Note to self, mochten ze weer internet hebben: opzoeken wat een oppidum is. En een carrière. Op die mental note stonden al een paar andere zoekopdrachten:

– wat schreef Pé Hawinkels over Berlin van Lou Reed;

Zwijgend stappen ze voort, spaarzaam slokken nemend uit de half gevulde waterfles

– hoe klinkt die muziek van de film Deliverance ook al weer;

– is er een boekhandel aan Columbus Avenue in New York;

– hoe ziet Claudia Roth Pierpont eruit?

Kleine vraagstukken die niet heel urgent zijn, maar waarvan je inmiddels zo gewend bent ze onmiddellijk te kunnen oplossen dat er de hele dag dóór bressen worden geslagen in je bestaanszekerheden.

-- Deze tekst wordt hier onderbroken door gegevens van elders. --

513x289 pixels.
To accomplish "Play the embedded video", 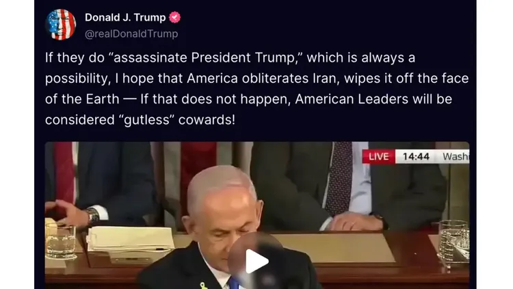I will click(x=257, y=261).
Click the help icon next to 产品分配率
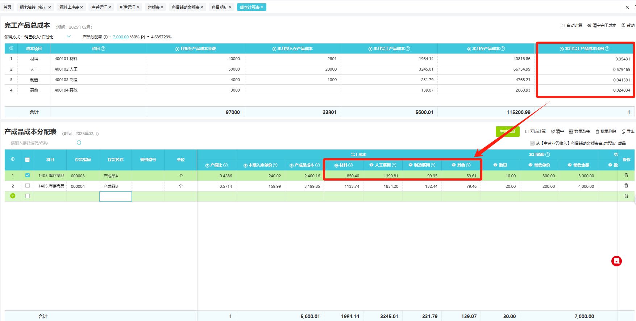 point(105,37)
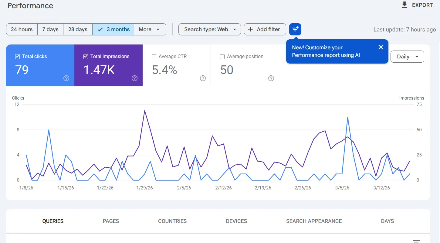This screenshot has width=440, height=243.
Task: Switch to the Countries tab
Action: tap(172, 221)
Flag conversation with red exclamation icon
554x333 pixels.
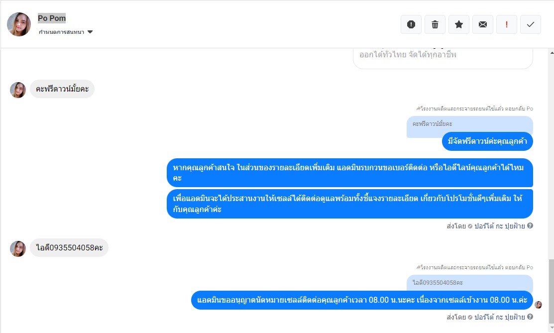coord(507,24)
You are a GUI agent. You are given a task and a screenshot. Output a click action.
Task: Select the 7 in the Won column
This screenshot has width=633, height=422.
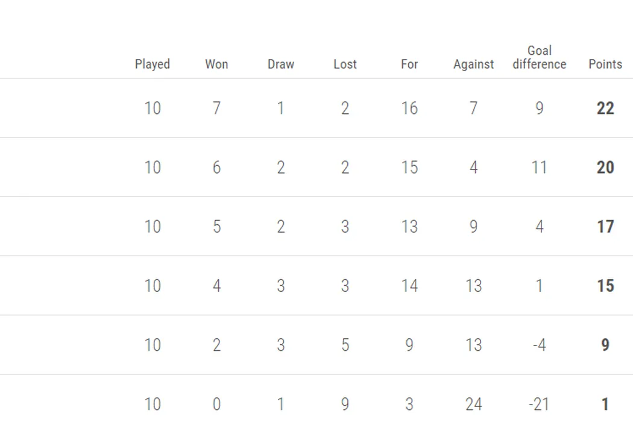216,109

Ter plekke besluiten ze dat een oppidum de open grasvlakte is die zich nu voor hen uitstrekt en die ze dus zonder aarzelen – nou, heel even – oversteken.

Zij: ‘Misschien hadden we toch meer water mee moeten nemen.’

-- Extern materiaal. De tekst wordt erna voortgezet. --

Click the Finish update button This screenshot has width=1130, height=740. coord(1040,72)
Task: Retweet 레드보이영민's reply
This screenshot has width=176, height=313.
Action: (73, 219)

Hij: ‘We lopen een klein rondje.’

Zij: ‘Op een of andere manier denk ik dat we nu aan het klimmen zijn.’

Hij: ‘Ik heb een sterk circulair gevoel.’

Zij: ‘Liberté, fraternité of egalité?’

Hij: (…)

Zij: ‘Als je moet kiezen. Wat wordt het?’

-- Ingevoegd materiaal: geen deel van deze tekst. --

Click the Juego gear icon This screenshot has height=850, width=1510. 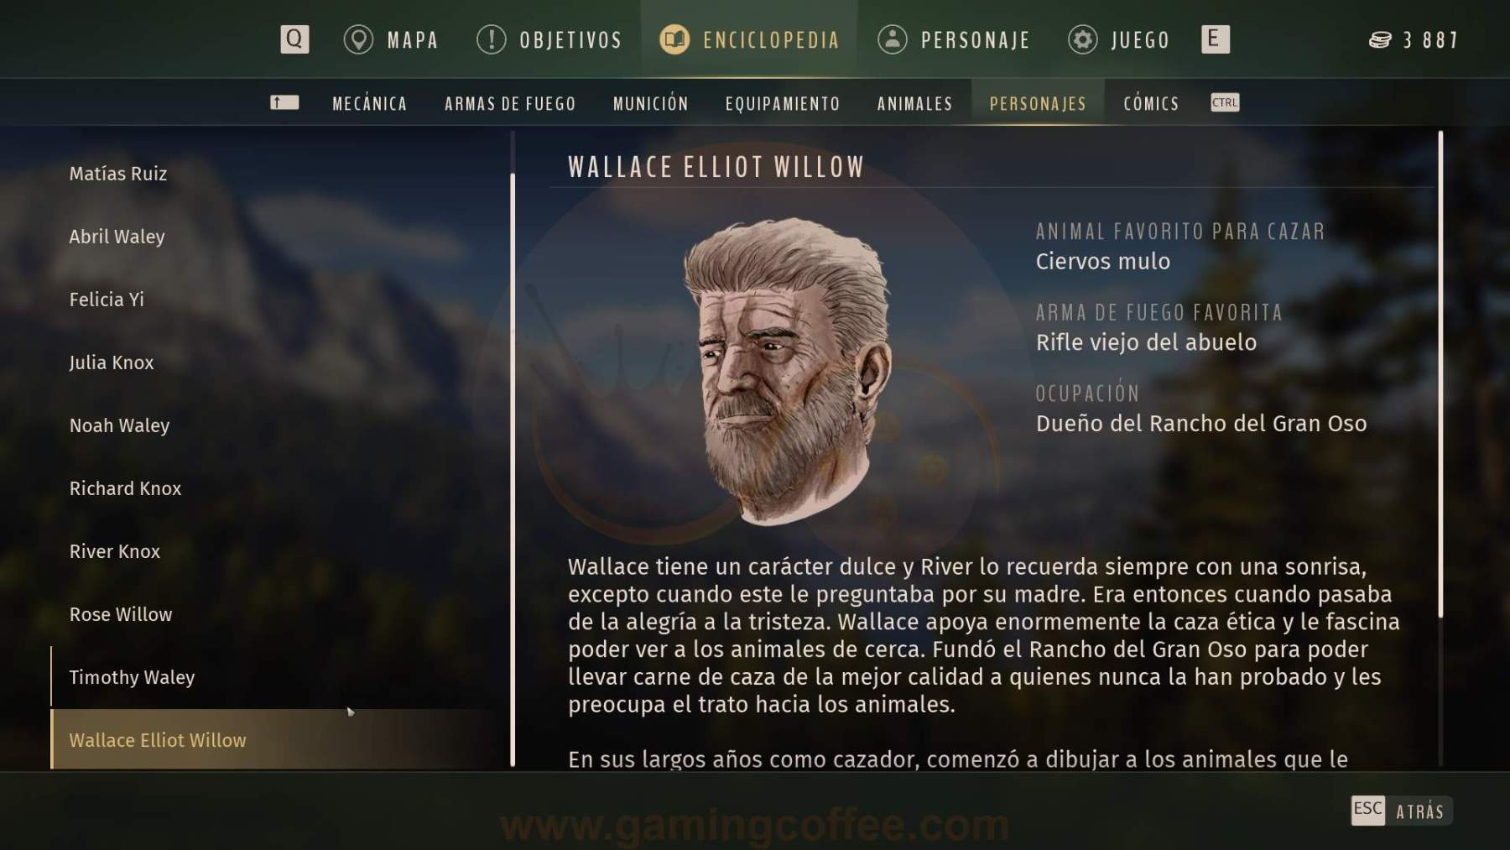pyautogui.click(x=1083, y=39)
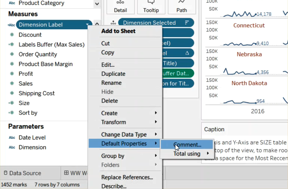Screen dimensions: 288x189
Task: Select Duplicate in the context menu
Action: point(113,74)

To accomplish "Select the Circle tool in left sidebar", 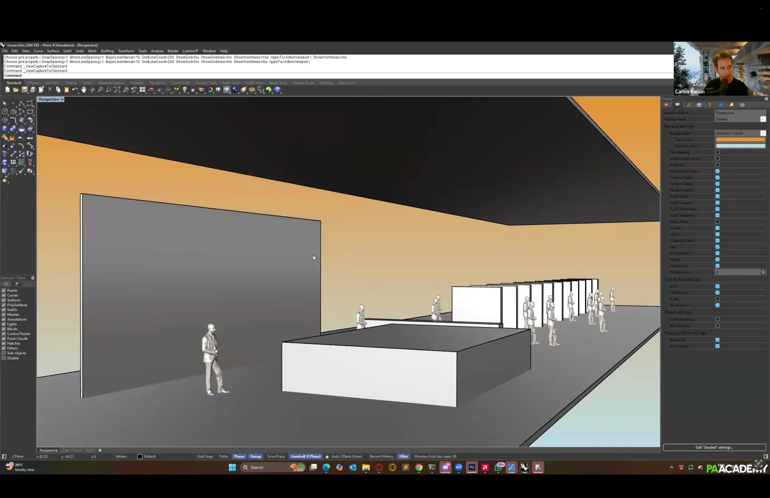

Zo wil de tijd wel voorbij vliegen. Vooral als een van de partijen weigert te kiezen, en van het een het ander komt. ‘I’m getting in a philosophical kind of mood’, zegt Christopher Walken in True Romance. Het betekent niet veel goeds.

Zwijgend stappen ze voort, ieder alleen met de eigen gedachten. Telkens spaarzamer slokken nemend uit de ene half gevulde waterfles. Rudimentair wordt er wat uitgewisseld. Of dat daar een ezel is, of een paard. Koe? Of de geschiedenis wordt bepaald door bewegingen of individuen. Wat het met je doet als je tussen de bergen woont. Of kippen pijn lijden als ze eieren leggen. Waar het gele vogeltje zal zijn gebleven.

Zij (vrouw): ‘Waar zijn we nu?’

Hij (man): ‘We zijn nu hier.’

Hoeveel je kunt zien omdat je denkt dat je het ziet! De mijngroeve, de vlakte, de abdij daar in de verte. En – voorzichtig alsjeblieft met het water – hoeveel je ook niet ziet!

Zij: ‘Dus hoe lang nog?’

Hij: ‘Half uurtje. Max.’

Feiten zijn er om door de verbeelding te worden vervormd.

Weer eentje: opzoeken wiens motto dat is.